Spoilers are widely used in rocket propulsion and turbine propulsion due to their maneuverability and ease of control. Since the traditional Euler frame can only describe the instantaneous state of flow fields, an improved method combined with Lagrangian coherent structures and dilatation gradient is introduced to analyze the change in flow field containing shock waves and the process of mass transport. First, the effects of spoiler inserted into the jet core of a thrust vector control system were studied. Subsequently, in order to reduce thrust loss and improve efficiency, the spoiler profile is optimized according to shock wave structures identified by finite-time Lyapunov exponent (FTLE) to dilatation fields. It is found that the vortex intensity near the nozzle wall gradually decreases with increase in the spoiler angle, and the intensity as well as the angle of oblique shock wave behind the spoiler gradually increases. Importantly, the thrust loss increases with the increment of angle, while the lateral force increases first but decreases subsequently.
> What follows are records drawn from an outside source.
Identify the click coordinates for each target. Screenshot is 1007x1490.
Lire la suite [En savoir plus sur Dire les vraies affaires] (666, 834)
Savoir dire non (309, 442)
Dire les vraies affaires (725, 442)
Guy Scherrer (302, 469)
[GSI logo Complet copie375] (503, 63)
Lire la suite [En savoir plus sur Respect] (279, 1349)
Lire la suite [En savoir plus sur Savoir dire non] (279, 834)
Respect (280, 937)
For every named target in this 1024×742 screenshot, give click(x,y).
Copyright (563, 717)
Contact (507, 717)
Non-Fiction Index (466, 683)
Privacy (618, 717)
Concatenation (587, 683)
Moreover, according to the results using FTLE and dilatation gradient with different spoiler parameters, it is shown that the flow separation of the spoiler wall and the leakage flow of the spoiler gap are the key factors affecting spoiler performance. Consequently, the spoiler profile is optimized to reduce leakage flow and delay flow separation. Optimized spoilers can generate nearly the same lateral force, with only a maximum reduction of 5.89%, while reducing thrust loss up to 30%. In summary, the results obtained could be used to design one spoiler with higher aerodynamic performance.